» **Dataset entries**
───

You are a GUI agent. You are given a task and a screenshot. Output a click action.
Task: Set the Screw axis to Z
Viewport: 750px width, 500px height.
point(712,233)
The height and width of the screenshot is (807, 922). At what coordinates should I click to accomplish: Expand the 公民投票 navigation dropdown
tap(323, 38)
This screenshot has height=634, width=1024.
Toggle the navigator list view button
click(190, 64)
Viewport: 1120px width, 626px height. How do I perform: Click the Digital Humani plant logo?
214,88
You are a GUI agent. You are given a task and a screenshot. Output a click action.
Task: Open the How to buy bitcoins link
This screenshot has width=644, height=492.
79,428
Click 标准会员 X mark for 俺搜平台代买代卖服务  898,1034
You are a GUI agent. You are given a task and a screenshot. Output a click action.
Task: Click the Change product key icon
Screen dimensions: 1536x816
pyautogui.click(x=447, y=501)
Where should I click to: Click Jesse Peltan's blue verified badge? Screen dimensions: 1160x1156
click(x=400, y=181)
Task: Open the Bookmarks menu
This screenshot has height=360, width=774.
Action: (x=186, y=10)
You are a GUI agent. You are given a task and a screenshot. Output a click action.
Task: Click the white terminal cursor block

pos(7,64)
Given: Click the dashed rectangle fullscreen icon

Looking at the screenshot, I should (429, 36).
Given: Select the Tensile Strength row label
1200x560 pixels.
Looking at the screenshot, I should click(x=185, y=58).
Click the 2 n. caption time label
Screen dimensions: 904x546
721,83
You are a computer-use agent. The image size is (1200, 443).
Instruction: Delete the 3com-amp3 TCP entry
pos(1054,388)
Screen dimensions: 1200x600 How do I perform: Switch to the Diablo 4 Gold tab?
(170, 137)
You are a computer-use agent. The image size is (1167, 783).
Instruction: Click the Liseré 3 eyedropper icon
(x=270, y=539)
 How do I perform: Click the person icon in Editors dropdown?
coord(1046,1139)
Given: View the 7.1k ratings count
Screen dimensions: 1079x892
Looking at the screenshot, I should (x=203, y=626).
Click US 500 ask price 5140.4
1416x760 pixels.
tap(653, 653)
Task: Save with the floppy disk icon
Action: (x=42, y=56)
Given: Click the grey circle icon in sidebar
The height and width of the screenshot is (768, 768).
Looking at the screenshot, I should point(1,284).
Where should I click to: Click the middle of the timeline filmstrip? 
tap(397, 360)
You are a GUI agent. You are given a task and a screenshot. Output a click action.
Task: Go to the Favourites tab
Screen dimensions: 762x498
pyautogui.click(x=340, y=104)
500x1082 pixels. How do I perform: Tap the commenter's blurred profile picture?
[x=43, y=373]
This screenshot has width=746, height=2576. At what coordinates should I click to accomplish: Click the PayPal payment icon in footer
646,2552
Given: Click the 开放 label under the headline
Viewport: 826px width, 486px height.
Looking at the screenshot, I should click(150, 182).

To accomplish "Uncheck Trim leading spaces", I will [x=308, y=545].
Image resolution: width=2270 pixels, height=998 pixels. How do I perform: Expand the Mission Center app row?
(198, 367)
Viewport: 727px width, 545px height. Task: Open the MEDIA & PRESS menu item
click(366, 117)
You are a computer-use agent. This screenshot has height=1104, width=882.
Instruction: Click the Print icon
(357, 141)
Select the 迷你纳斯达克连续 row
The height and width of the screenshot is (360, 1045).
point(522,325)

───

» **Work request**
Please reproduce each line above exactly as written.

» **Answer for this exercise**
You are a GUI agent. You are given a task and a screenshot. Output a click action.
Task: Set the Screw axis to Z
Viewport: 750px width, 500px height.
point(712,233)
The height and width of the screenshot is (807, 922). At what coordinates should I click to accomplish: Expand the 公民投票 navigation dropdown
tap(323, 38)
This screenshot has height=634, width=1024.
Toggle the navigator list view button
click(190, 64)
Viewport: 1120px width, 626px height. How do I perform: Click the Digital Humani plant logo?
214,88
You are a GUI agent. You are given a task and a screenshot. Output a click action.
Task: Open the How to buy bitcoins link
This screenshot has width=644, height=492.
79,428
Click 标准会员 X mark for 俺搜平台代买代卖服务  898,1034
You are a GUI agent. You are given a task and a screenshot. Output a click action.
Task: Click the Change product key icon
Screen dimensions: 1536x816
pyautogui.click(x=447, y=501)
Where should I click to: Click Jesse Peltan's blue verified badge? Screen dimensions: 1160x1156
click(x=400, y=181)
Task: Open the Bookmarks menu
This screenshot has height=360, width=774.
Action: (x=186, y=10)
You are a GUI agent. You are given a task and a screenshot. Output a click action.
Task: Click the white terminal cursor block

pos(7,64)
Given: Click the dashed rectangle fullscreen icon

Looking at the screenshot, I should (429, 36).
Given: Select the Tensile Strength row label
1200x560 pixels.
Looking at the screenshot, I should click(x=185, y=58).
Click the 2 n. caption time label
Screen dimensions: 904x546
721,83
You are a computer-use agent. The image size is (1200, 443).
Instruction: Delete the 3com-amp3 TCP entry
pos(1054,388)
Screen dimensions: 1200x600 How do I perform: Switch to the Diablo 4 Gold tab?
(170, 137)
You are a computer-use agent. The image size is (1167, 783).
Instruction: Click the Liseré 3 eyedropper icon
(x=270, y=539)
 How do I perform: Click the person icon in Editors dropdown?
coord(1046,1139)
Given: View the 7.1k ratings count
Screen dimensions: 1079x892
Looking at the screenshot, I should (x=203, y=626).
Click US 500 ask price 5140.4
1416x760 pixels.
tap(653, 653)
Task: Save with the floppy disk icon
Action: (x=42, y=56)
Given: Click the grey circle icon in sidebar
The height and width of the screenshot is (768, 768).
Looking at the screenshot, I should point(1,284).
Where should I click to: Click the middle of the timeline filmstrip? 
tap(397, 360)
You are a GUI agent. You are given a task and a screenshot. Output a click action.
Task: Go to the Favourites tab
Screen dimensions: 762x498
pyautogui.click(x=340, y=104)
500x1082 pixels. How do I perform: Tap the commenter's blurred profile picture?
[x=43, y=373]
This screenshot has width=746, height=2576. At what coordinates should I click to accomplish: Click the PayPal payment icon in footer
646,2552
Given: Click the 开放 label under the headline
Viewport: 826px width, 486px height.
Looking at the screenshot, I should click(150, 182).

To accomplish "Uncheck Trim leading spaces", I will [x=308, y=545].
Image resolution: width=2270 pixels, height=998 pixels. How do I perform: Expand the Mission Center app row?
(198, 367)
Viewport: 727px width, 545px height. Task: Open the MEDIA & PRESS menu item
click(366, 117)
You are a computer-use agent. This screenshot has height=1104, width=882.
Instruction: Click the Print icon
(357, 141)
Select the 迷你纳斯达克连续 row
The height and width of the screenshot is (360, 1045).
point(522,325)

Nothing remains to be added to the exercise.